====== Supplied material
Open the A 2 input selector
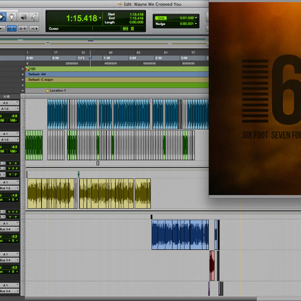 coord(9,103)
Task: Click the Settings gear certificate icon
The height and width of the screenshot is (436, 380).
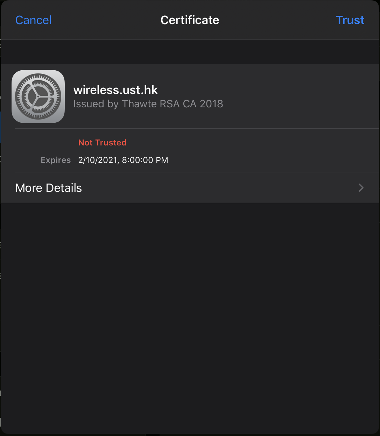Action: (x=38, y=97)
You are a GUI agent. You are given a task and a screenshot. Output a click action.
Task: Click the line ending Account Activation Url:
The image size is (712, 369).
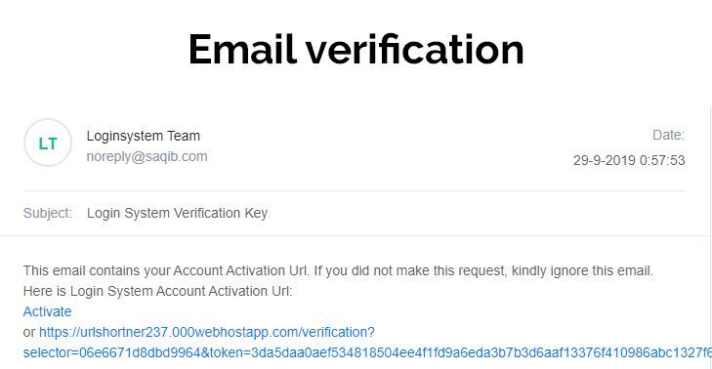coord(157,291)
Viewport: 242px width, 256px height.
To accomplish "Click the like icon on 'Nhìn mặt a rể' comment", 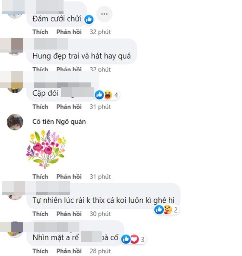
============
• Task brief: Omitting all images, retype each line of the records precisely.

• Response area:
Open the A 2 input selector
 coord(9,103)
Task: Click the Settings gear certificate icon
The height and width of the screenshot is (436, 380).
Action: (x=38, y=97)
You are a GUI agent. You are given a task and a screenshot. Output a click action.
Task: Click the line ending Account Activation Url:
The image size is (712, 369).
coord(157,291)
Viewport: 242px width, 256px height.
To accomplish "Click the like icon on 'Nhìn mặt a rể' comment", 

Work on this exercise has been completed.